Ich schäle wie gewünscht die Gurke und schneide sie in kleine Stücke, wie es meine Mutter will. Dabei sehe ich sie an und während auch sie schnibbelt, wirkt sie tatsächlich normal. Wie eine richtige Mutter. Sobald sie aber ihren Mund öffnet, wird sie zur Furie. Wieso nur? Will sie kein normales Verhältnis zu ihrer Tochter? Es würde uns beiden sicher gut tun.

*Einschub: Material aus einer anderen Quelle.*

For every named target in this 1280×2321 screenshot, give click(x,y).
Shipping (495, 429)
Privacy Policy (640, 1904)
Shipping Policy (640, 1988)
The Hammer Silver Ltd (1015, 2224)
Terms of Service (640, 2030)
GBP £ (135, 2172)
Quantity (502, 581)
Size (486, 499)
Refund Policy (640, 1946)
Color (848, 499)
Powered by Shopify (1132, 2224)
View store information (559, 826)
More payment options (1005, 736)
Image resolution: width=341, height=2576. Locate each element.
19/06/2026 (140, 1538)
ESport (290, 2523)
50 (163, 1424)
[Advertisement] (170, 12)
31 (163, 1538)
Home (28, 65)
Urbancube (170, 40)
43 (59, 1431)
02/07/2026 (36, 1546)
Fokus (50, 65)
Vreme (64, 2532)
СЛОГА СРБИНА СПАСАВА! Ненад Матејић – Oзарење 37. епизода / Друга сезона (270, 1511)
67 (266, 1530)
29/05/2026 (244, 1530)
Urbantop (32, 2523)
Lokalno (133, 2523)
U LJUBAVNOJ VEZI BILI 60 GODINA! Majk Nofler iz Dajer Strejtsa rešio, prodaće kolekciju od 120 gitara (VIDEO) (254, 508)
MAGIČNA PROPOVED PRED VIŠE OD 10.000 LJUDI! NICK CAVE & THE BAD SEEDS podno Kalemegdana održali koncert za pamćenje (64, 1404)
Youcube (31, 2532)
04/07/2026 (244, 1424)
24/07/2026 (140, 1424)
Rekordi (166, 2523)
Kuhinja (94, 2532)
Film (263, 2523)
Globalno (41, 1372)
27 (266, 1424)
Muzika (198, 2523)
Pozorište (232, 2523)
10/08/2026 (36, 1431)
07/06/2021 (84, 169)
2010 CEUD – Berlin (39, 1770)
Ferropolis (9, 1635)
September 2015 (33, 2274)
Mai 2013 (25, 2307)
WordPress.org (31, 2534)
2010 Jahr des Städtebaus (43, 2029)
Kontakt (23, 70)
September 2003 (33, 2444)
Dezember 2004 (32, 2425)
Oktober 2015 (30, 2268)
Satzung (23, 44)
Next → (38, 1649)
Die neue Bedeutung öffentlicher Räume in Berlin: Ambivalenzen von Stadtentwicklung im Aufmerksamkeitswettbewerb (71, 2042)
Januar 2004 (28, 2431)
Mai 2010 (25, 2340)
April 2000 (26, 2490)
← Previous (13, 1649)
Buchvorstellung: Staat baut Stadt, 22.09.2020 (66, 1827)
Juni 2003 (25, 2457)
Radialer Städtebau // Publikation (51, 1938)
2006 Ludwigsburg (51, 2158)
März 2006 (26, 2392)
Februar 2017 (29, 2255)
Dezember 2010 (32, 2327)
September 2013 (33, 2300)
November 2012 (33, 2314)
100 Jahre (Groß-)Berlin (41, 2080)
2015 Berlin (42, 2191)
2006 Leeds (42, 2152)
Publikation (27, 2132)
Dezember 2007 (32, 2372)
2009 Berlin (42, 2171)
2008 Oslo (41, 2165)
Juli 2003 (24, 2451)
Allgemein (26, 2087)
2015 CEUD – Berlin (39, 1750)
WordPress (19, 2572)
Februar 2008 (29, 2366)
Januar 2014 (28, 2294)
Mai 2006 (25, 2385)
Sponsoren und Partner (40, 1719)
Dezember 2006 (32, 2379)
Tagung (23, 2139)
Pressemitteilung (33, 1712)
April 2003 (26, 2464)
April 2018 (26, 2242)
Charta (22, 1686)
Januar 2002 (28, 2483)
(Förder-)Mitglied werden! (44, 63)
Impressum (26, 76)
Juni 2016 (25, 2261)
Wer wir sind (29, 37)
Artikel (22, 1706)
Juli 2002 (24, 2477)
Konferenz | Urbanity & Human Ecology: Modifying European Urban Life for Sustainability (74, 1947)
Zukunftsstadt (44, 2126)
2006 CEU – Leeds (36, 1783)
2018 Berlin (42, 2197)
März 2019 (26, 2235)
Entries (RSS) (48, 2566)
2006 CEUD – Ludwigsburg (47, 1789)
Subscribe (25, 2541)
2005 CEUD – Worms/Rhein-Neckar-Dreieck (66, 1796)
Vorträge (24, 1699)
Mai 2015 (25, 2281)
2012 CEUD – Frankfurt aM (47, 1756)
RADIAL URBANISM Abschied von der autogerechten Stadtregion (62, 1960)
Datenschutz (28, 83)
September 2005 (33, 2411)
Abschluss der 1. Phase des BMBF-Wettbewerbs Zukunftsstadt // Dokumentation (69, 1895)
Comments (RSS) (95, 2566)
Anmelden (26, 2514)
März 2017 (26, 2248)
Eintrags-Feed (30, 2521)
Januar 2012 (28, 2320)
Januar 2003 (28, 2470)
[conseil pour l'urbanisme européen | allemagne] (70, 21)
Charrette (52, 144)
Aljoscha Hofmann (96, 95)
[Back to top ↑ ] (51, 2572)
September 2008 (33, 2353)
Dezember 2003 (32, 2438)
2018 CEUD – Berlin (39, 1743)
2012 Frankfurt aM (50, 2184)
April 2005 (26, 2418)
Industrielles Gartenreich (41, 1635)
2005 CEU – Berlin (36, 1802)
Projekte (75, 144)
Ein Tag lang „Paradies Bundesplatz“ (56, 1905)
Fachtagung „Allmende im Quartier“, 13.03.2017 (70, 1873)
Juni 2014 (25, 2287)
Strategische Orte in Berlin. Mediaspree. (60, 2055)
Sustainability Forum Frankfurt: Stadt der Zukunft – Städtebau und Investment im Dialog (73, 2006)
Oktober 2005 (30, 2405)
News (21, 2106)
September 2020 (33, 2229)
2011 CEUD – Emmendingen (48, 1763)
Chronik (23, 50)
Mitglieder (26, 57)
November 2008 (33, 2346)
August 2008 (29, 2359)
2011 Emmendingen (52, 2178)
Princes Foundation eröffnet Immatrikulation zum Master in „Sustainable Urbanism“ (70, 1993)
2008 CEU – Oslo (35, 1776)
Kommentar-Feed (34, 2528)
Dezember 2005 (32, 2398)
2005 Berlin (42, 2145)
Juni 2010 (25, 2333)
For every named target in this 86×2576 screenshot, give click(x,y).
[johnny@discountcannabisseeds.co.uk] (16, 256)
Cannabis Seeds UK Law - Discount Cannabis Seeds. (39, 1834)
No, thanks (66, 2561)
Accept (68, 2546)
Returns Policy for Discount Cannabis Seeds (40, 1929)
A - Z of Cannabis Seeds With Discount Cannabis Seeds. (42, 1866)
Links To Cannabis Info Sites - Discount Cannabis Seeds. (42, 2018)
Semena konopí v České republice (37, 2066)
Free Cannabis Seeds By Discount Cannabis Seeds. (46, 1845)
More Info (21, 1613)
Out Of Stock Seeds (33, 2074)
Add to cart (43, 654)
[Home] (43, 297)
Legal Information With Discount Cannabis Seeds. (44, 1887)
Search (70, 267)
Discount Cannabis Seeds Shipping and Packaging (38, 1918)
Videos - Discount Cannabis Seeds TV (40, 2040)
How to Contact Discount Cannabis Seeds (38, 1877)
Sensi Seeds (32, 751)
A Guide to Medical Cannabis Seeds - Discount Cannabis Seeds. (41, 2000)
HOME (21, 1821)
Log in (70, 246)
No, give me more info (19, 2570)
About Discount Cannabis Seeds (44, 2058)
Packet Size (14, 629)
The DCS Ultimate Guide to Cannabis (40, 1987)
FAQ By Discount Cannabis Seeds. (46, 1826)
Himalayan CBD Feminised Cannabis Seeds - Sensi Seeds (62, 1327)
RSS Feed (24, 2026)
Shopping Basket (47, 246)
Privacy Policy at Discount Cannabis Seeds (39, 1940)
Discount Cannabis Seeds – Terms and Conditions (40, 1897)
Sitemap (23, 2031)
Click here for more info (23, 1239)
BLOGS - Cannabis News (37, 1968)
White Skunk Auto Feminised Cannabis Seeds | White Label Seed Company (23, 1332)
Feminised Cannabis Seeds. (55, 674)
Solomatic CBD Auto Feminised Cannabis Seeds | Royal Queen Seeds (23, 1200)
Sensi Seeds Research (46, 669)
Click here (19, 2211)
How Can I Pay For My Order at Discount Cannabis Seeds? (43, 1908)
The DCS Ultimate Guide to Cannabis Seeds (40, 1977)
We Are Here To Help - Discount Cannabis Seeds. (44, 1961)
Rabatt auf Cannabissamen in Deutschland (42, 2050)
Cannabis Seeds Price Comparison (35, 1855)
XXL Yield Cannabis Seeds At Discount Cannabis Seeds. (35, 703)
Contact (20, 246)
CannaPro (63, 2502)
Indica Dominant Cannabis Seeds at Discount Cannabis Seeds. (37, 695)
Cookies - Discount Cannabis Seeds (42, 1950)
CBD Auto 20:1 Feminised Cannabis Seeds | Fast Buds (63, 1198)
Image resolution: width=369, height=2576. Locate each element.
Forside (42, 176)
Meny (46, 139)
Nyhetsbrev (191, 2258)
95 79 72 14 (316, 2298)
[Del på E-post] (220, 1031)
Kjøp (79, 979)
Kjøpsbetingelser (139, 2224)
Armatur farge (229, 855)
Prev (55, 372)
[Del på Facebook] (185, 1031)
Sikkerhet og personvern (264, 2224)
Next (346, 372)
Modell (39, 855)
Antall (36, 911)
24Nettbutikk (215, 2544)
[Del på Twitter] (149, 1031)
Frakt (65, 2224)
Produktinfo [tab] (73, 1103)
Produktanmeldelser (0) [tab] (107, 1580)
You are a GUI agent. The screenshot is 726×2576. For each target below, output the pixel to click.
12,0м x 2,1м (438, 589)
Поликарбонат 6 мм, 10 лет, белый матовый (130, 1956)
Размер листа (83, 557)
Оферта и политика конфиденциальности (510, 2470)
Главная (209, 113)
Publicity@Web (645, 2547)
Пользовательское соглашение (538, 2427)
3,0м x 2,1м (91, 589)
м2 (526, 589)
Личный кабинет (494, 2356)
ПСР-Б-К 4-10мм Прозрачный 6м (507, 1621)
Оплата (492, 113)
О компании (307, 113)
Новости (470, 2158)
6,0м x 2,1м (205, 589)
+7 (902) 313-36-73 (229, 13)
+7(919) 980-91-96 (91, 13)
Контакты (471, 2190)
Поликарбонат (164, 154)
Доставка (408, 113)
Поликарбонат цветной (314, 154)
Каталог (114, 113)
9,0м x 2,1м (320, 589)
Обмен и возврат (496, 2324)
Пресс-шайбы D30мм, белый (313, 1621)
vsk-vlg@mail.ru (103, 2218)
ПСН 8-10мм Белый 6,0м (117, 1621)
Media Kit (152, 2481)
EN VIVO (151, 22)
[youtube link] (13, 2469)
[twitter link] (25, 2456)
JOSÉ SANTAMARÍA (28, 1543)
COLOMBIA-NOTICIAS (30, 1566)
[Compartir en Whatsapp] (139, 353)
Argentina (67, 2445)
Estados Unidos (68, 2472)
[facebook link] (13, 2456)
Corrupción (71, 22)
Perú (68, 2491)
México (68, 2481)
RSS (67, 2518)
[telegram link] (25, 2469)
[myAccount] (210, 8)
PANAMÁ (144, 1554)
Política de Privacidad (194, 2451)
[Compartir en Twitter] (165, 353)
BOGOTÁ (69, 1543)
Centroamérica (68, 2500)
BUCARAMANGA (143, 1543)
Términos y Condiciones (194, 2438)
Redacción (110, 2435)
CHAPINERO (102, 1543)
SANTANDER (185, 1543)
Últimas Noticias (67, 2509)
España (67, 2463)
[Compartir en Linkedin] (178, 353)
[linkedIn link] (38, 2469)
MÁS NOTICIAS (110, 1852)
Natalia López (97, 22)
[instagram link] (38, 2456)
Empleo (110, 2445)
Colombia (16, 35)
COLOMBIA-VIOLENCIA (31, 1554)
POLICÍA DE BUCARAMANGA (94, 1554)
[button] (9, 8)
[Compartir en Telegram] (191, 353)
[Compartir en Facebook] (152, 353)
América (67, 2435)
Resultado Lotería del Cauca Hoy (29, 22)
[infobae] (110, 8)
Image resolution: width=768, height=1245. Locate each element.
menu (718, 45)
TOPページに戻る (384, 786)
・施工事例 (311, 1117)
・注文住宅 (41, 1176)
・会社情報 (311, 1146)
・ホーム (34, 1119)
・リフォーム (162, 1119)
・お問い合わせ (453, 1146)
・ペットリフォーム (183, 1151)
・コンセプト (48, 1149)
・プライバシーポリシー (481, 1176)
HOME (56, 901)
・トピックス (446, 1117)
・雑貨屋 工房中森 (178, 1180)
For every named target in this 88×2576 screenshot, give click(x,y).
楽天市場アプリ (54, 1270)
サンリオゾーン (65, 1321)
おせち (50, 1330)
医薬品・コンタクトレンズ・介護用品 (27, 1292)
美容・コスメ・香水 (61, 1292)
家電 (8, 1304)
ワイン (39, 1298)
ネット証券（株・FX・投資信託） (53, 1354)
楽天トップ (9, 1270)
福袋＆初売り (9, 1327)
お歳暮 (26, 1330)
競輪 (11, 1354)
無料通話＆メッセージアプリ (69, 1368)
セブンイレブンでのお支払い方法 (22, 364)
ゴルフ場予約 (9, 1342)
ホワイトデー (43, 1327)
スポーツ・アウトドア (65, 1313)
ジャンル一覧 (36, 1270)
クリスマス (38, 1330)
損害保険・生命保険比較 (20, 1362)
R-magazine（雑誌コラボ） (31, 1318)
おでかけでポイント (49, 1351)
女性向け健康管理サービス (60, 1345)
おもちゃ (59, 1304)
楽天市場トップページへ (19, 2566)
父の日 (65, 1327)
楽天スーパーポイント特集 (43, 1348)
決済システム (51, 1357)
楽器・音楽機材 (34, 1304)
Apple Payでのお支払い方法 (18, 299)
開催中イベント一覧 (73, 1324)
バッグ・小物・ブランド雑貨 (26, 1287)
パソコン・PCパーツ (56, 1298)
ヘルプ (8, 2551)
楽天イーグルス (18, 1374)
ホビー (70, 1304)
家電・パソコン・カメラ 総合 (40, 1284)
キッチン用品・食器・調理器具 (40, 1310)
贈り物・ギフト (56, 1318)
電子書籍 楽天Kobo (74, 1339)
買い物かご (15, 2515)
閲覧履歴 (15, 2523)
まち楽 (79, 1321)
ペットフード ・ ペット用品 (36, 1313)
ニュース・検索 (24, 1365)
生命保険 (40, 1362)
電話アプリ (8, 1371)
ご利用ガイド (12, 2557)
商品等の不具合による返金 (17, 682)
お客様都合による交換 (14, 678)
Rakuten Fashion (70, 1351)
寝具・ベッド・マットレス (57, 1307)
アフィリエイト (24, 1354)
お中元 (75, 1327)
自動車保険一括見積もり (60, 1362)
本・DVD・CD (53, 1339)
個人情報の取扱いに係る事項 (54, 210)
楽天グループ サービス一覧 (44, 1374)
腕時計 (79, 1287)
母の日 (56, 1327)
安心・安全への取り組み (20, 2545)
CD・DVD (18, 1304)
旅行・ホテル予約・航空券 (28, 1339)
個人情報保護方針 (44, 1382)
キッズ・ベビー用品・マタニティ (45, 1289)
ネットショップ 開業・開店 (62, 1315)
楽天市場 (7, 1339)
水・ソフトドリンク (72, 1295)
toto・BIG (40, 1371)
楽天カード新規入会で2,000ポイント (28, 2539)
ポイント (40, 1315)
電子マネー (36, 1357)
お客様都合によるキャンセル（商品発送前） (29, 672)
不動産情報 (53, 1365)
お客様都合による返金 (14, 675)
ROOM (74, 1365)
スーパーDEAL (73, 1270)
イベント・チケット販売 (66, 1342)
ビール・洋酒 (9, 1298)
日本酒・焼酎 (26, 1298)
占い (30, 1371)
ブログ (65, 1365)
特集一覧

Ein erneuten Klingeln reißt mich aus meinen Gedanken und ich warte nicht lange, um aus der Küche zu stürmen und die Tür zu öffnen. ,,Oh was ein Glück", begrüße ich Will überschwänglich und umarme ihn direkt. Er lacht und hebt mich in die Wohnung, um die Tür zu schließen. ,,Ich freue mich auch riesig dich zu sehen", erwidert er und küsst mein Haar. Ich lasse ihn los, sehe die Tüte mit Brötchen in der Hand und sehe ihn verzweifelt an. Einerseits bin ich überglücklich diese angespannte Stimmung nicht mehr alleine ertragen zu müssen, andererseits will ich nicht, dass Will meine Mutter kennen lernt. ,,Ich habe gehört, dass Amy bei Theo ist. Da dachte ich, ich komme mal zu dir. Hast du schon gefrühstückt?", erklärt Will sein Auftauchen und ich zucke meine Schulter.

,,Ich hätte sehr Lust auf ein Frühstück. Nur, wie soll ich das sagen? Meine Mutter ist da." Will nickt.

,,Ist es schlecht? Soll ich gehen?", fragt er und ich schüttle übertrieben schnell meinen Kopf.